20° ShorTSIFF – Diary of 28 june 2019

Imagine a dimly lit elegant hall adorned with impressive art deco. Someone dressed in white passes by the big screen.

It’s clear to everyone that there’s a birthday to celebrate: ShorTS’ twentieth birthday.

After already seeing such merriment and family presence at the Festival presentation in Palazzo Gopcevich, we then have the Festival’s inauguration of the first evening in Piazza Verdi, where the incandescent heat hazes.

It kicks off with the tragicomic and surreal events involving the protagonists of ALL INCLUSIVE by Corina Schwingruber; a very subtle Swiss filmmaker skilled in manoeuvring her characters / puppets involved in the various burdens that the Great Navigation brings.

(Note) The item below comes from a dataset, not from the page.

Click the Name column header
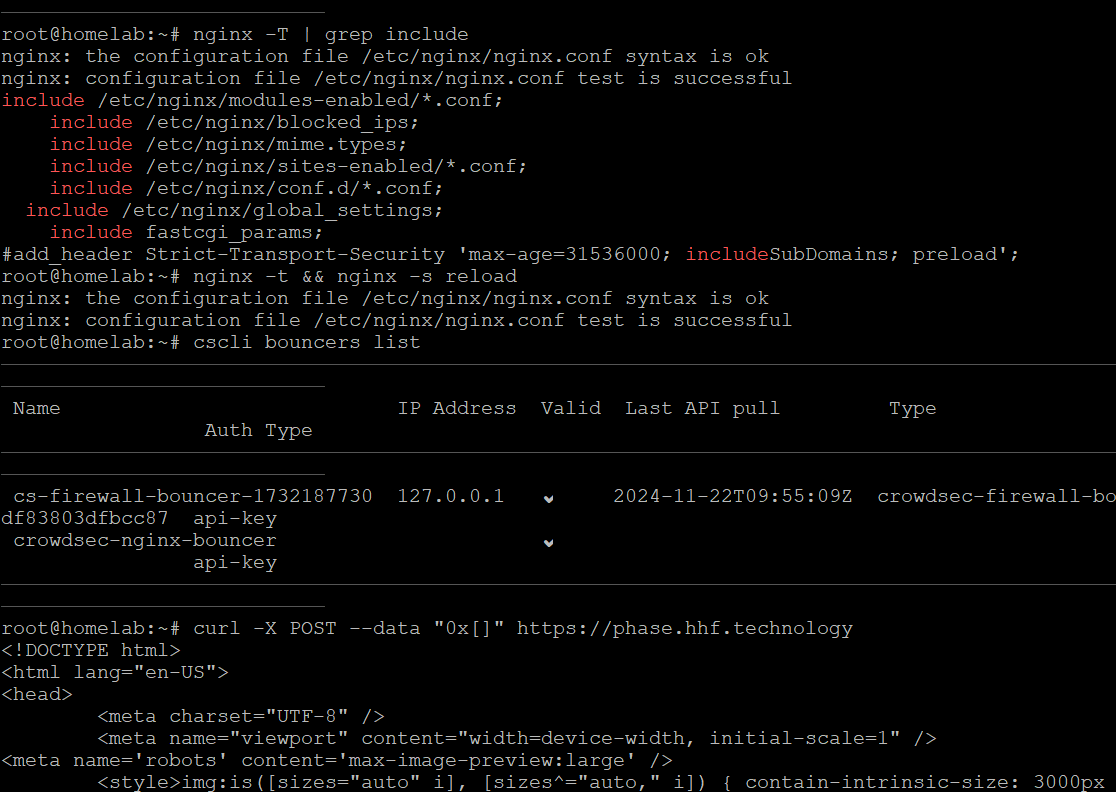This screenshot has width=1116, height=792. (36, 408)
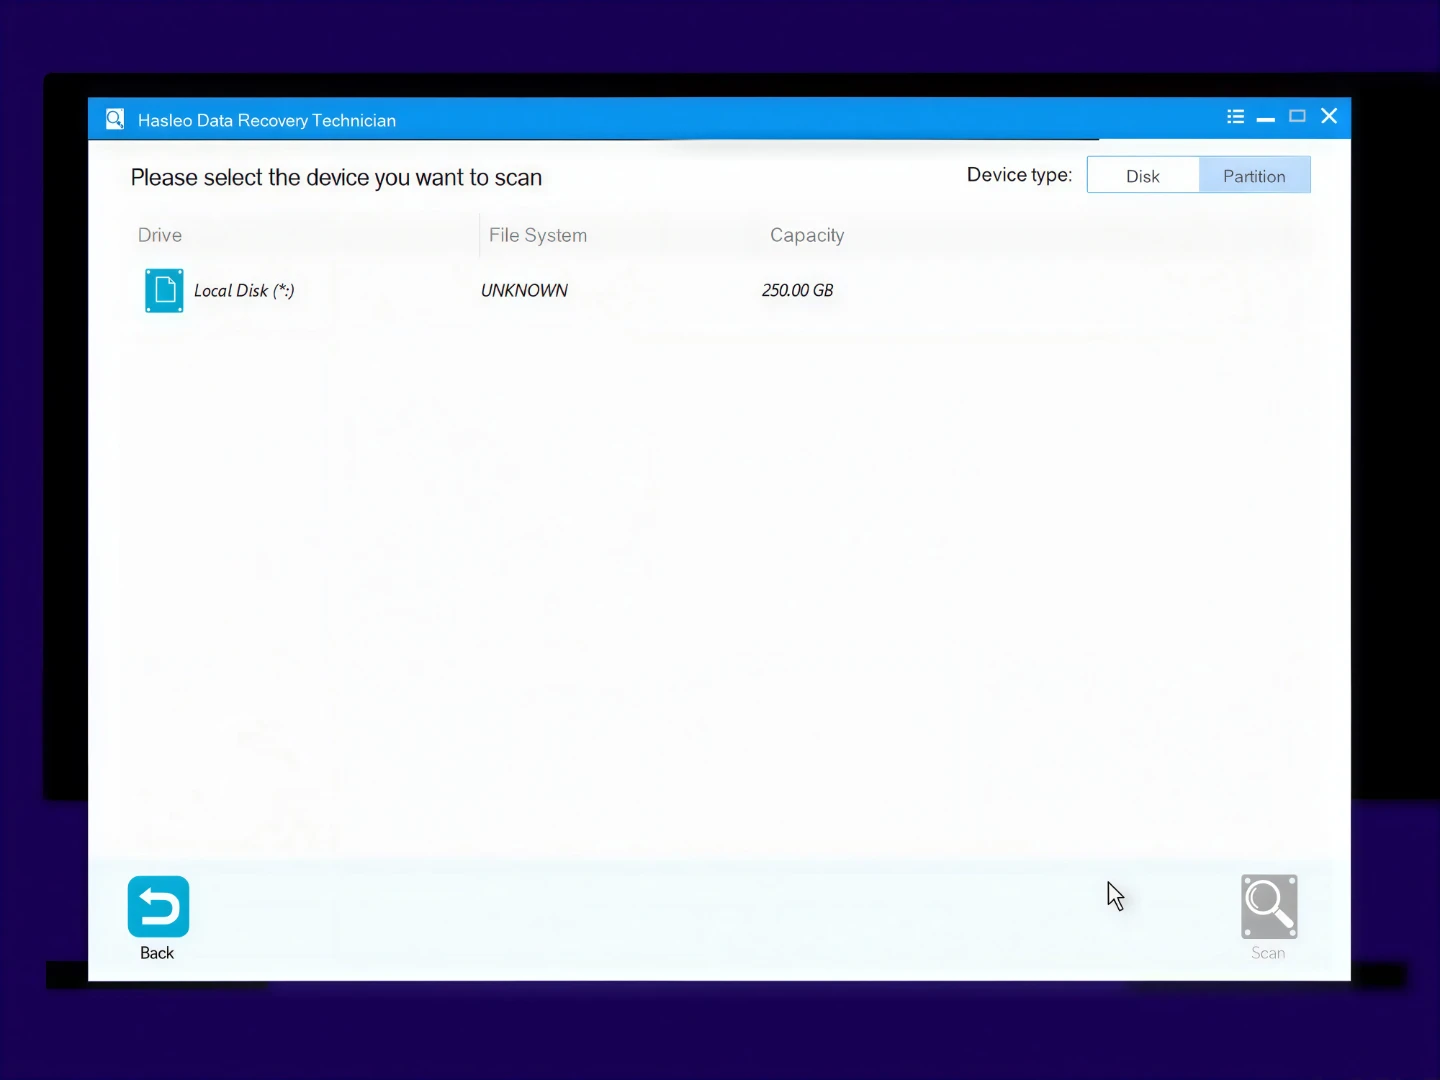The height and width of the screenshot is (1080, 1440).
Task: Sort by the Drive column header
Action: [x=160, y=235]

Sign language is a whole new universe in which you can discover profound and unexpected emotional intensity, as seen through the loveable child protagonist of THE SILENT CHILD directed by the British Chris Overton. The audience witnesses a great social commitment that shows us the impact of learning this language and its incredible value.

The tone is then lightened by the funny Spanish sketch directed by Felix Colomer. MAR captures poetry within an ironic situation; the two exquisite protagonists coincidentally collide in a completely plausible circumstance. Two women, a metro and something surprising…

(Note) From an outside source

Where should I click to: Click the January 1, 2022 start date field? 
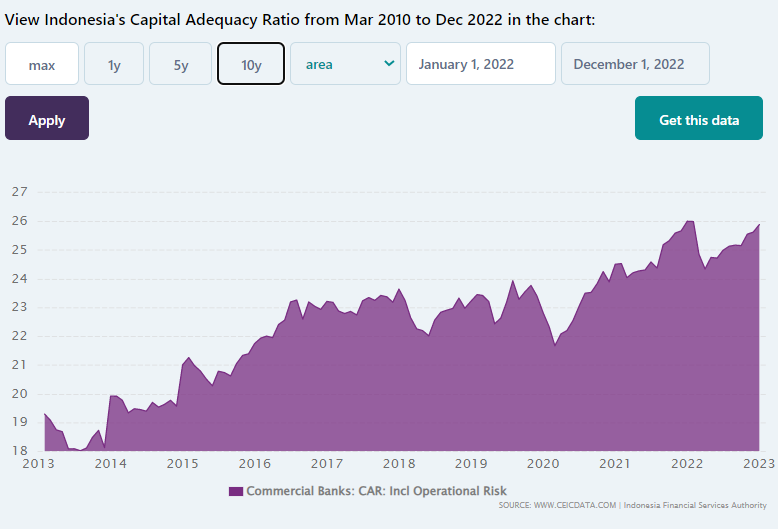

Virtual reality, how exciting! Too bad that we can’t actually control the technology as well as we thought we could. This is the chilling yet humorous plot that unwinds in BUG by the French Cedric Prevost.

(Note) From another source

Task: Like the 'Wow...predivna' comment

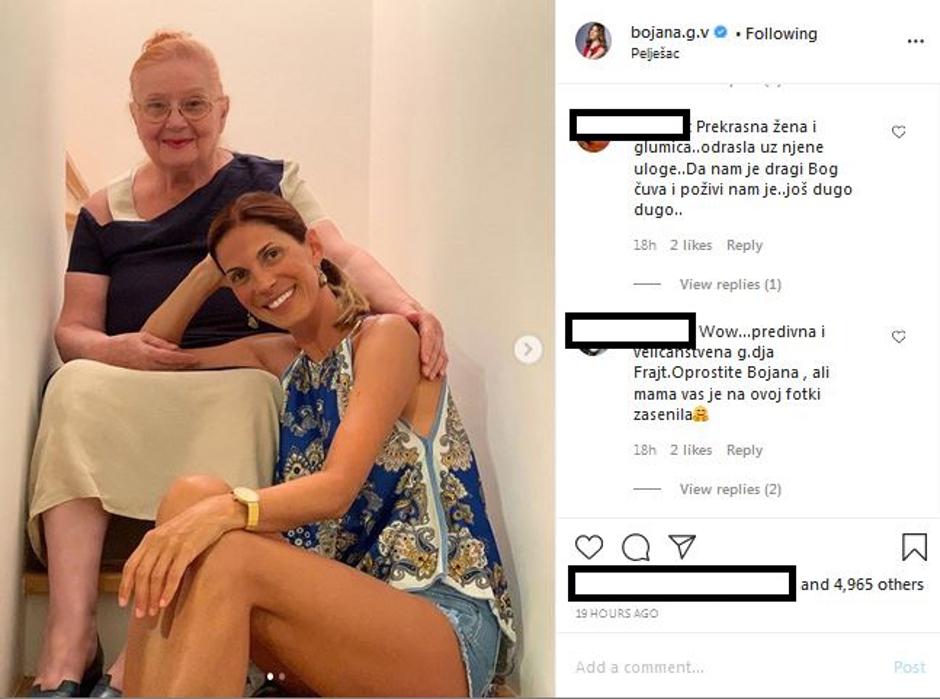Action: [x=898, y=337]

In ENTROPY, Hungarian Flora Anna Buda tells us the old adage that we have always told ourselves: the female gaze carries itself and its opposite.

VIA LATTEA: a woman behind the camera for this short; Valeria Rufo raises tensions between protagonists in a story of stones thrown into the sea and escalating violence.

A very current and heated crisis: illegal immigrants and human enclosures dragged into the whirlpool of highways through the eyes of a child who no longer knows the tenderness of childhood. This is the short NIGHT SHADE by Shady El-Hamus.

The moon is like a silver lady who stands high and turns us into dreamers; she smiles most when we speak of her fondly. LUNAR-ORBIT RENDEZVOUS by Canadian Melanie Charbonneau is a colourful story of an unlikely couple that will make you laugh and discover new ways of seeing relationships.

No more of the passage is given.